É certo que as câmaras de vigilância existem desde os anos de 1970, mas enquanto estes modelos gravavam e armazenavam os conteúdos num disco rígido, os modelos de vigilância que estão permanentemente ligados à Internet permitem aos utilizadores a transmissão de vídeo a partir de qualquer lugar e interruptamente. Para além disso armazenam estas gravações na “nuvem”, permitindo a divulgação de dados, promovendo o exercício de práticas de vigilância que de outra forma seriam ilegais. Segundo Lauren Bridges, a Ring actua como uma extensão da vigilância policial, em contextos que, de outra forma seria limitada pela proteção da privacidade e a constituição (no seu estudo dos EUA).
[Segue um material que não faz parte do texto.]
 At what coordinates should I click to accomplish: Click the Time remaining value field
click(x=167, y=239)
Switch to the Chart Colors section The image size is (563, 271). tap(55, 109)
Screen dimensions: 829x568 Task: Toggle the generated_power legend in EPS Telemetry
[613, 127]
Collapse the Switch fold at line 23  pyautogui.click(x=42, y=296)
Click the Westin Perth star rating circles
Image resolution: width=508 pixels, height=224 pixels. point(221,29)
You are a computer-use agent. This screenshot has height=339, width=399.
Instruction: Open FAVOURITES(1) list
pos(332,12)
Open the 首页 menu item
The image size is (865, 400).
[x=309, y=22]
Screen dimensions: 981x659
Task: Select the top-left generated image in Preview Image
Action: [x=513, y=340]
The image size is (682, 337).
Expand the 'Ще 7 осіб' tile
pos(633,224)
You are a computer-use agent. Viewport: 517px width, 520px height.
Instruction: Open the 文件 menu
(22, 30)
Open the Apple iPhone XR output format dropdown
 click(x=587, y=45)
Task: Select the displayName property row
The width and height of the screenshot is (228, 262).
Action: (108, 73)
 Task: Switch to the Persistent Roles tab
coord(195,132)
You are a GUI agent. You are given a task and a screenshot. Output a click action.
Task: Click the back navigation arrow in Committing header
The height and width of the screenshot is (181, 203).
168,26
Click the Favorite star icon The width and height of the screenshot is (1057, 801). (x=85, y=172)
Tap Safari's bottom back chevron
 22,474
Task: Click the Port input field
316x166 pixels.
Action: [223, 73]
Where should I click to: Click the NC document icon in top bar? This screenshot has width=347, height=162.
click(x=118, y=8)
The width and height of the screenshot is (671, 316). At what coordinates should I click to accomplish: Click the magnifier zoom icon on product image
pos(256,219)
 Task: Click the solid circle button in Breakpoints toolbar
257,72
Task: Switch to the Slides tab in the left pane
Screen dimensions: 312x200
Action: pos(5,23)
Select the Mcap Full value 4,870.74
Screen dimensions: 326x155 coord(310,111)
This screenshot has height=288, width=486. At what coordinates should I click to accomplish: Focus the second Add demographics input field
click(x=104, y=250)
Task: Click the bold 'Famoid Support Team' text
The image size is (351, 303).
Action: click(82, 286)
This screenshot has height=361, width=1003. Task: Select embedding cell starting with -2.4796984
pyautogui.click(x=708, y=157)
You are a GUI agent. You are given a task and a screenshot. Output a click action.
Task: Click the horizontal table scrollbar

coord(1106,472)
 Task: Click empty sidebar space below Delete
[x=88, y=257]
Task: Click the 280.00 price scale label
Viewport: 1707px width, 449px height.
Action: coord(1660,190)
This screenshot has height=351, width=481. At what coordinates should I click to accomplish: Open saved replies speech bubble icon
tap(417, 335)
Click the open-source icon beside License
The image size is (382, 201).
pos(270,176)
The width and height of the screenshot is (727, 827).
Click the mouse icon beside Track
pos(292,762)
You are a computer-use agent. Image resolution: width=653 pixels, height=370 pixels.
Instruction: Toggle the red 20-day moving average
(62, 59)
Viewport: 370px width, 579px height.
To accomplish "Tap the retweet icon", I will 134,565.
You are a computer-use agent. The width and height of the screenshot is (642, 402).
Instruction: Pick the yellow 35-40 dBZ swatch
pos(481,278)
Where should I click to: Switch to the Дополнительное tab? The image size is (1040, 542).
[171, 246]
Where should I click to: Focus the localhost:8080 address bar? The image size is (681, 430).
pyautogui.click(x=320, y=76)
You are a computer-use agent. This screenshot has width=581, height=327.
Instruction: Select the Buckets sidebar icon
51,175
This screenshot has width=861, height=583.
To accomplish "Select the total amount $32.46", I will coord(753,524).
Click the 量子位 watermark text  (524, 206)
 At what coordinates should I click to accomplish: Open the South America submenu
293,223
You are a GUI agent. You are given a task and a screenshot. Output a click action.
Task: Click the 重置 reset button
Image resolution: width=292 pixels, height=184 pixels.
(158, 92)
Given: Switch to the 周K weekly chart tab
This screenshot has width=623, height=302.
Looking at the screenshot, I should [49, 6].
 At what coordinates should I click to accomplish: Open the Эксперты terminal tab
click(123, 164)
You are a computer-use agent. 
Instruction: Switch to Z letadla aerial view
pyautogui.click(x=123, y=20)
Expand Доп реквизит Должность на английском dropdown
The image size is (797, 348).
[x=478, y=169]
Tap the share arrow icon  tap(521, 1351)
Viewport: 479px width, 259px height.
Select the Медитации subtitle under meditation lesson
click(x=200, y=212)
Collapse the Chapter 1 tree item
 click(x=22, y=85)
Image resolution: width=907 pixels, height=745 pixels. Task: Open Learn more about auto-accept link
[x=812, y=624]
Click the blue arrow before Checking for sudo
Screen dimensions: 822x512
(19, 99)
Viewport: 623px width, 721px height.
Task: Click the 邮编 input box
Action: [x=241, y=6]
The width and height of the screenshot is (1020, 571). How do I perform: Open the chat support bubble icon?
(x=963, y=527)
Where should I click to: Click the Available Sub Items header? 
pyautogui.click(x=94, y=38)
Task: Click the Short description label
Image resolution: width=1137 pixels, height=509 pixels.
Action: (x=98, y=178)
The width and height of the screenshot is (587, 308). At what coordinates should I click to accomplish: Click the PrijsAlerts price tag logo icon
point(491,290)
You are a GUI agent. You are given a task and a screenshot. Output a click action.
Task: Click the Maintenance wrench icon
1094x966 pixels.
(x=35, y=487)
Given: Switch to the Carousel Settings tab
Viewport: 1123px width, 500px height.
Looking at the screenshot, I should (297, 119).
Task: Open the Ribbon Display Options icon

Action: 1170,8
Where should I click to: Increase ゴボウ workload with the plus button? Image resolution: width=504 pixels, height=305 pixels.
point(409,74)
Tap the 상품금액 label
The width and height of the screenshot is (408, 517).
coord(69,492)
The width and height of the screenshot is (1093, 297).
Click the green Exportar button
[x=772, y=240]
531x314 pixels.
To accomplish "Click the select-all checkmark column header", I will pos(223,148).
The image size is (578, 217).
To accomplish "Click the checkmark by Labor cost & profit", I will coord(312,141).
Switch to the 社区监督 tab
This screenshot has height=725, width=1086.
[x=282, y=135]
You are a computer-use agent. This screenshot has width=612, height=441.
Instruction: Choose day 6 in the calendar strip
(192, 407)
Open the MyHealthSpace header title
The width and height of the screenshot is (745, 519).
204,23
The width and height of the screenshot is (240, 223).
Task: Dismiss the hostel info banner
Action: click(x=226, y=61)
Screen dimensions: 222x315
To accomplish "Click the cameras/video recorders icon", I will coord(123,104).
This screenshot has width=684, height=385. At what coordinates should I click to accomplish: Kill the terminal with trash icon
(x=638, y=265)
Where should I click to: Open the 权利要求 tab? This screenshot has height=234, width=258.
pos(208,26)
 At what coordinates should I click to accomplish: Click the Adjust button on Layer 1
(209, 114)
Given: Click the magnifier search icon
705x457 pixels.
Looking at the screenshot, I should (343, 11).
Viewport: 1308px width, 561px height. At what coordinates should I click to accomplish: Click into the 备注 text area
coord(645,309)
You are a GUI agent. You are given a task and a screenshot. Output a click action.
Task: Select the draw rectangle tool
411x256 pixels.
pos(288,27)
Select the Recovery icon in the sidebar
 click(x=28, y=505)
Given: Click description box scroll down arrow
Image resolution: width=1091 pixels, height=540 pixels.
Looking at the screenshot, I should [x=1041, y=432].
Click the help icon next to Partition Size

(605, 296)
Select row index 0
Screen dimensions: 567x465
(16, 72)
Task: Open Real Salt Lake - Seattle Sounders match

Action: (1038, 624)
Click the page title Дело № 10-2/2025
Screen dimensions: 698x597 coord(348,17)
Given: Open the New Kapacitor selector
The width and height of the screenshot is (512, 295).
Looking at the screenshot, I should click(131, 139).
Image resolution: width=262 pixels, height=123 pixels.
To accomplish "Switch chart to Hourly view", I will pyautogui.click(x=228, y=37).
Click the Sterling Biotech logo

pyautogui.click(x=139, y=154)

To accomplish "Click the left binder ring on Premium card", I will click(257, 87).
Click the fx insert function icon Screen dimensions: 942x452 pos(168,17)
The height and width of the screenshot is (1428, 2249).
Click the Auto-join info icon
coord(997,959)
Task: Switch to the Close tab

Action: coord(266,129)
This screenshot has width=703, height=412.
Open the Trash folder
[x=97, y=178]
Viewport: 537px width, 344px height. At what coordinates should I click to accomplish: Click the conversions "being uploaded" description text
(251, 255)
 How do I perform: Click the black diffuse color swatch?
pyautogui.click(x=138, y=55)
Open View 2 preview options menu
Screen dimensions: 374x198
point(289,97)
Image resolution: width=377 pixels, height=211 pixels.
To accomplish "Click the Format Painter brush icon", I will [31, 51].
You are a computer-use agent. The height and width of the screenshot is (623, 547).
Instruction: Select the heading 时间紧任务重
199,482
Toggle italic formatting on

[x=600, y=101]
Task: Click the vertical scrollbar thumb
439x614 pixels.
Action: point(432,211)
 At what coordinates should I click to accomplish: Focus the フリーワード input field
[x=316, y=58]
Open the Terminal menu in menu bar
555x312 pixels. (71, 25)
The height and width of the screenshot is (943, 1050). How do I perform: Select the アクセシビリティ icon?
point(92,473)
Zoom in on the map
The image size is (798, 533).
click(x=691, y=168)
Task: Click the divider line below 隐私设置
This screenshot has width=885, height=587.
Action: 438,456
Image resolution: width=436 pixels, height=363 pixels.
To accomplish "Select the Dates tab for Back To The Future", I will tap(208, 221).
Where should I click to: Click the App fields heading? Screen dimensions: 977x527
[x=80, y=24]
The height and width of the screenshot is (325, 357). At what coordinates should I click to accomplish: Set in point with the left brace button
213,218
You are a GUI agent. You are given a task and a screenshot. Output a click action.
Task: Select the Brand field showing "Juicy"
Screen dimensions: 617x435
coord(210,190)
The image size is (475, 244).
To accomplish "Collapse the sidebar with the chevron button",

Assim este sistema de videovigilância aparentemente inócuo, na verdade esbate a linha que separa o trabalho policial e a vigilância civil, transformando-o num informador humano ativo e em permanente ação.

Lauren Bridges, não tem reservas em afirmar que o sistema de videovigilância da Ring desafia os direitos civis e os limites de privacidade. Este sistema é muito mais do que campainhas com câmaras, é sobretudo o esbatimento de fronteiras entre o trabalho policial, a vigilância civil e a dependência ingénua de infra-estruturas digitais que escondem os reais interesses do(s) seu(s) proprietários. Numa escala global, a vigilância da Amazon levanta uma série de preocupações sobre a soberania nacional e a convergência do poder geopolítico e tecnológico.